The results by test case B are shown in Fig. 6 . Similar to Fig. 5 , the latency-sensitive DSP suffers when FCFS policy is adopted (Fig. 6(a) ). When round-robin policy is applied (Fig. 6(b) ), the DSP suffers less since it has its own transaction queue, while the display fails due to the increased interference from other media cores sharing the same transaction queue. Again, the frame-rate-based QoS policy fails to serve non-media cores. At last, the dynamic priorities help the memory system deliver target performance to all cores ( Fig. 6(d) ).
Next, we take the image processor from test case A as an example to examine the priority-based adaptation in a single core. Fig. 7 shows the distributions of the image processor's priority levels during one frame period, while DRAM frequency decreases from 1700MHz to 1300MHz. Each horizontal bar is designated to a certain DRAM frequency. In a single bar, each block represents the percentage of time during which a certain priority level is adopted. Different shades of blue represent different priority levels, as higher priority levels in darker shades. As shown in Fig. 7 , when DRAM frequency is set to 1700MHz, for 90% of the time the image processor is adapted to the priority of 0. As frequency decreases, less memory requests can be processed by DRAM. More memory interferences and competitions happen as the result. To maintain target bandwidth, the self-adaptation leads to a gradual increase in priority levels, which can be observed through the increasing area of blocks in dark shades. When DRAM frequency is lowered to 1300MHz, the image processor has the priority of 7 for 60% of the time. In addition, as frequency decreases, the average bandwidth of the image processor remains above target bandwidth thanks to the priority-based adaptation. Figure 7 : Distributions of the image processor's priority levels during one frame period (33ms) with respect to different DRAM frequencies.

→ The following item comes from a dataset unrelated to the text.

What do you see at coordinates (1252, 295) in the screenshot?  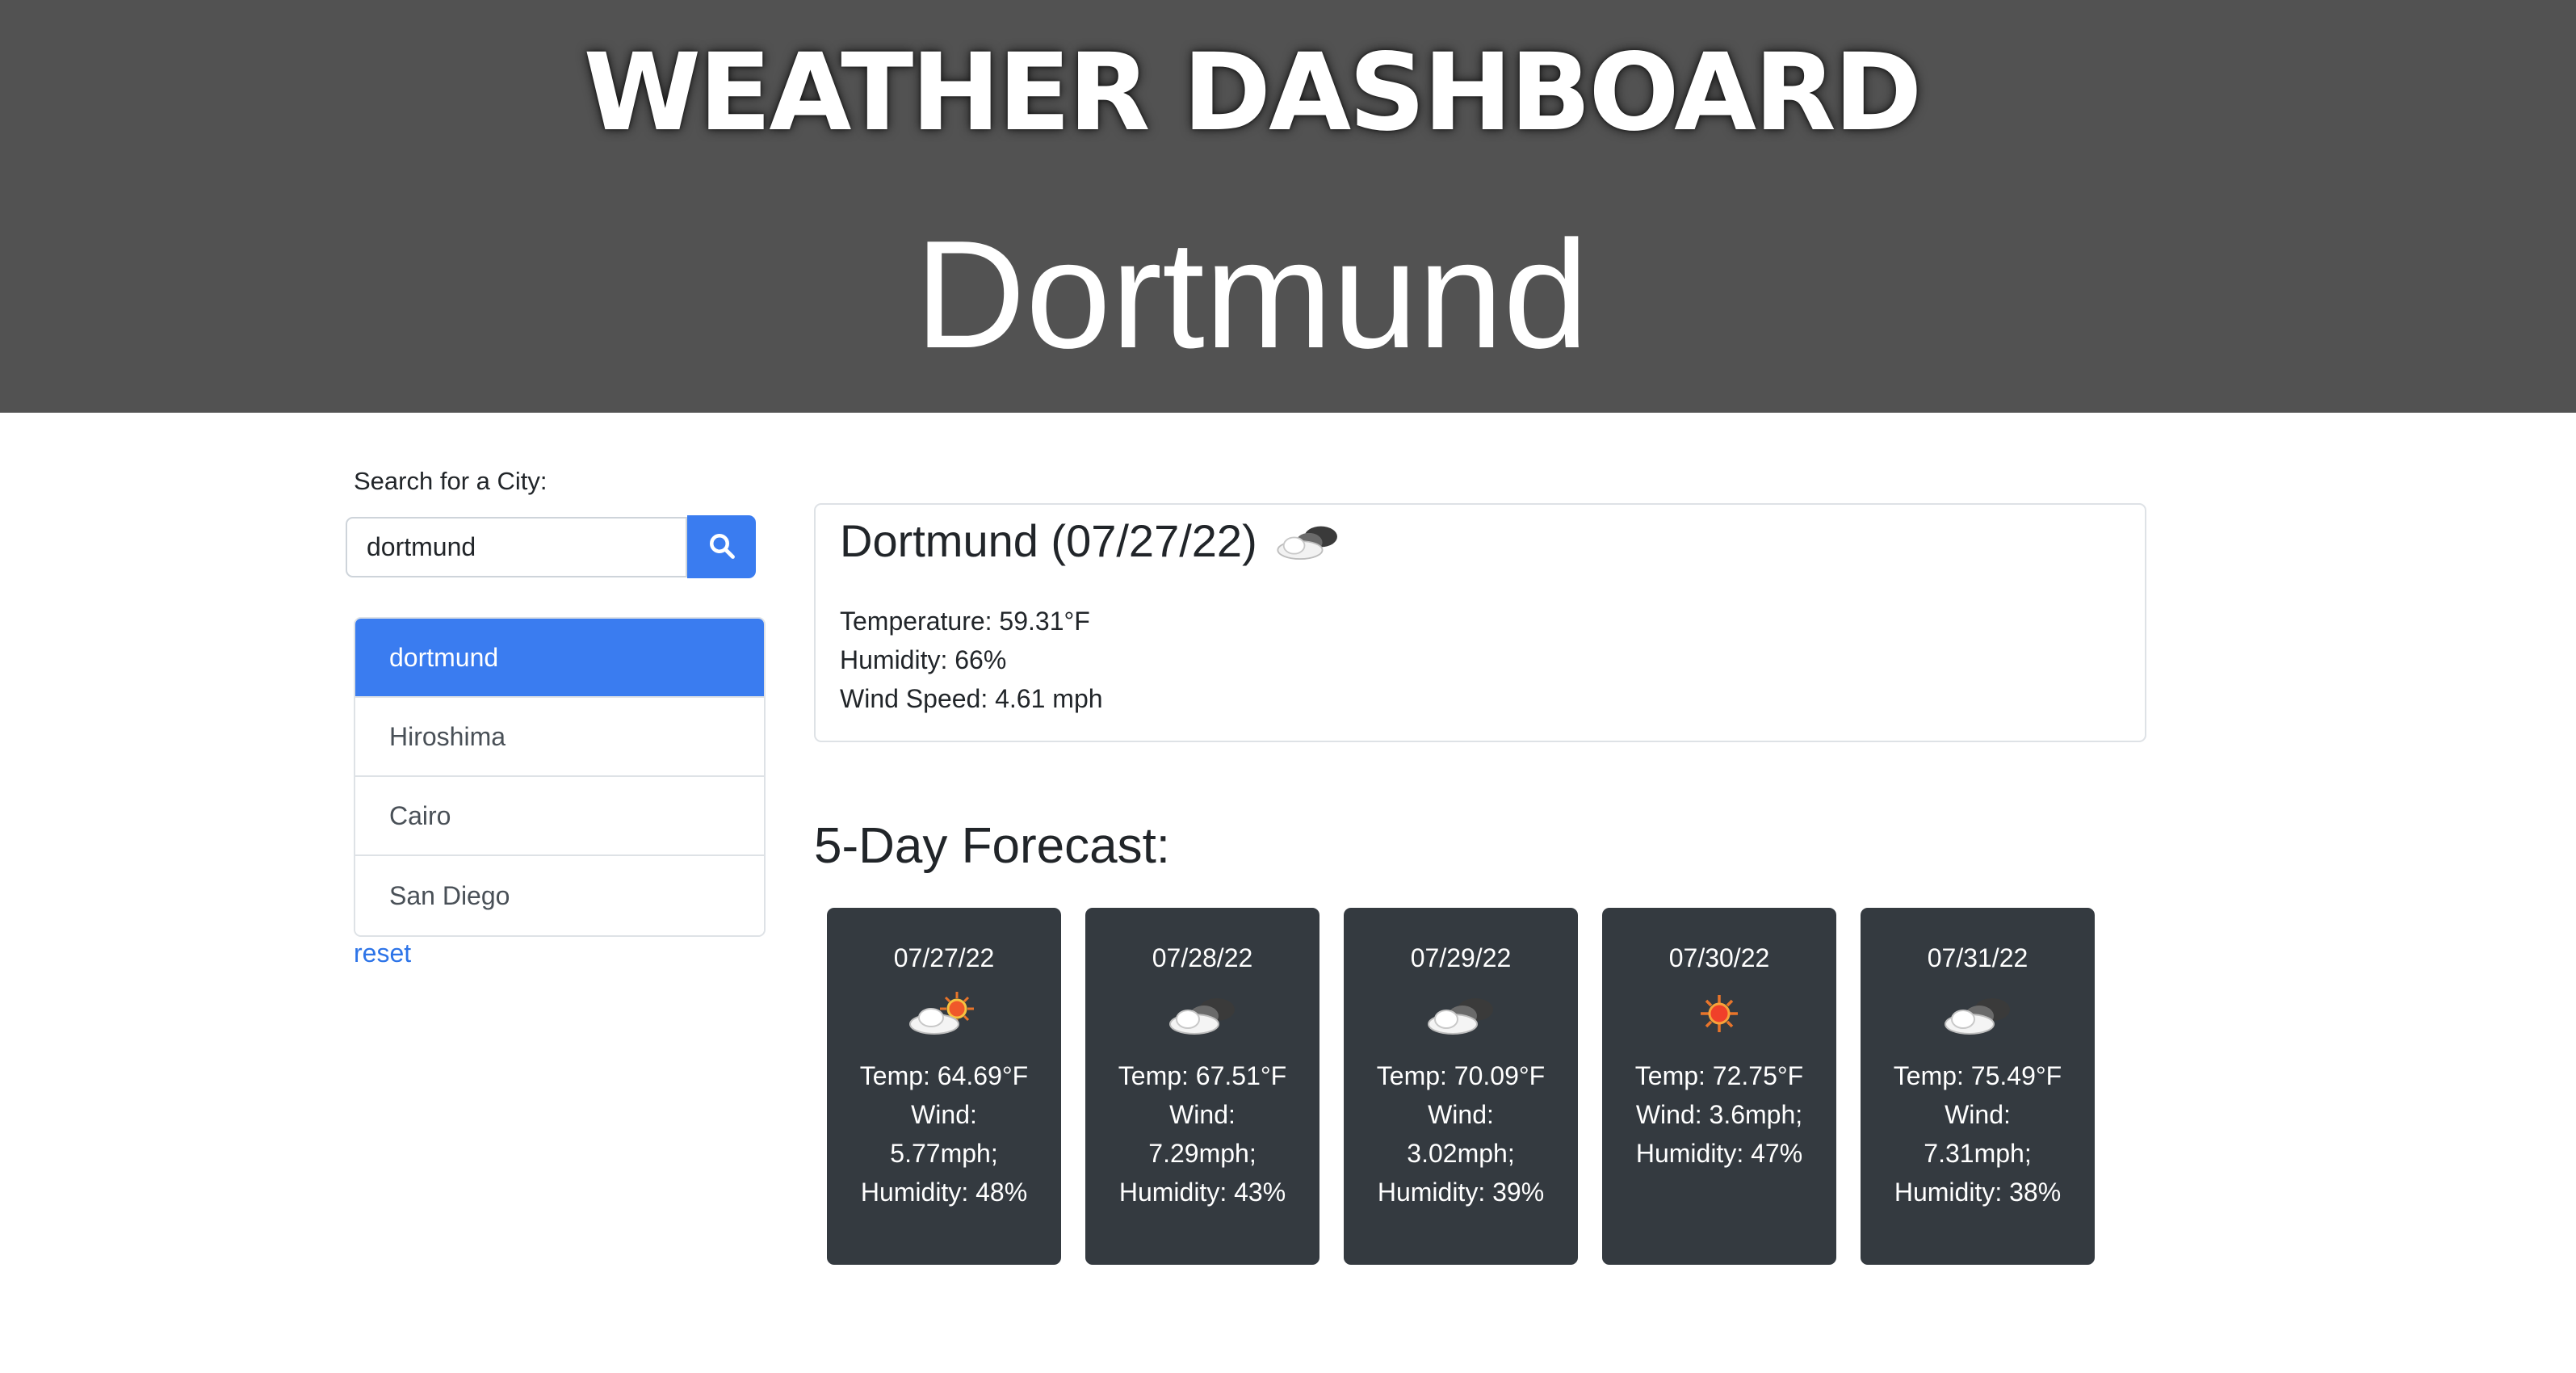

Row-buffer Hits Optimization
As explained in Section 3.3, row-buffer hits optimization helps improve available DRAM bandwidth. With the knowledge of heterogeneous cores' urgency levels, the memory controller in the SARA framework is capable of optimizing rowbuffer hits without degrading system performance.

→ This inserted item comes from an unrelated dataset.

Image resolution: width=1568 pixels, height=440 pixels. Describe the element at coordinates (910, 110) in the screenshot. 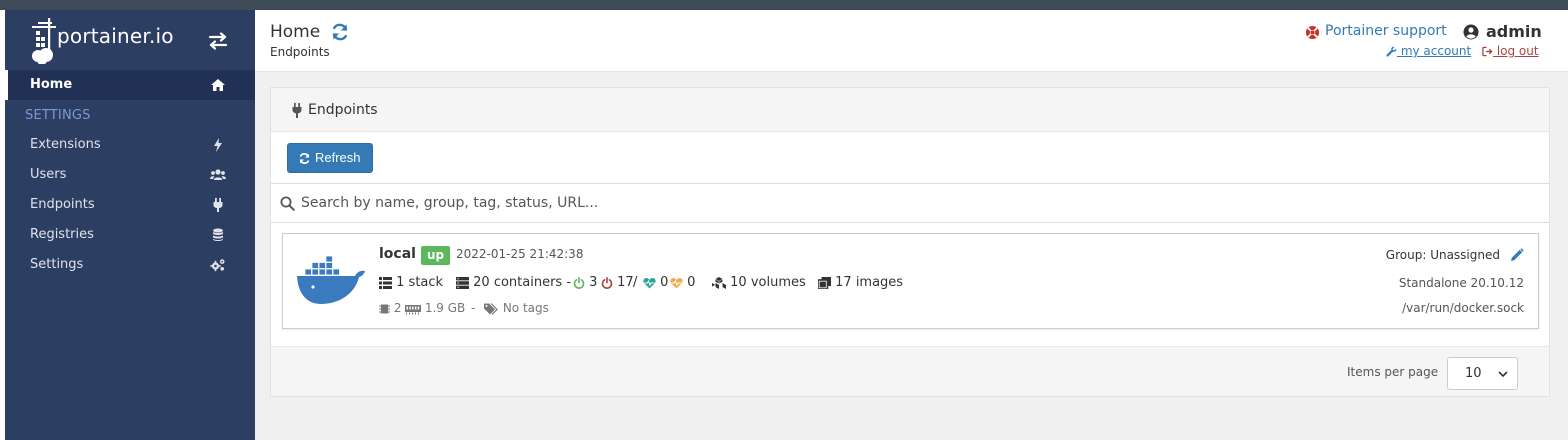

I see `panel-header: Endpoints` at that location.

For comparison, we compare with another scheduling policy named first-ready first-come-first-serve (FR-FCFS) which prioritizes transactions going to open rows whenever it is possible, and otherwise schedules transactions based on FCFS. FR-FCFS policy is expected to achieve the most row-buffer hits and the highest DRAM bandwidth. Fig. 8 shows the average DRAM bandwidth during one frame period when test case A is applied. Four memory scheduling policies are tested, including RR, FCFS, QoS (Policy 1), QoS-RB (Policy 2) and FR-FCFS. Fig. 9 shows the NPI of critical cores as QoS-RB and FR-FCFS are adopted. As expected, FR-FCFS policy achieves the highest bandwidth, whereas performance degradations happen to the GPS and the display as the expense. The bandwidth by QoS-RB is slightly lower (by 1%) than FR-FCFS, but much higher than other policies. Specifically, the average DRAM bandwidth obtained by QoS-RB policy is 24%, 12% and 10% higher than RR, FCFS and QoS policies respectively. In the meantime, no performance degradations are caused to heterogeneous cores. In this work, we proposed the self-aware resource allocation (SARA) framework for memory management in heterogeneous systems. Lightweight performance meters are distributed in each core to monitor end-to-end QoS with low cost. The priority-based adaptation allows cores to customize their target performance and adjust their priority levels according to the observed performance. The memory system with non-partitionable resources responds to QoS demands by performing priority-based management which does not require complicated computations. Experimental results show that with the priority-based adaptation and management, SARA framework helps all the heterogeneous cores achieve their target performance. By comparison, without using priorities, performance of critical cores can drop lower than 10% of the target.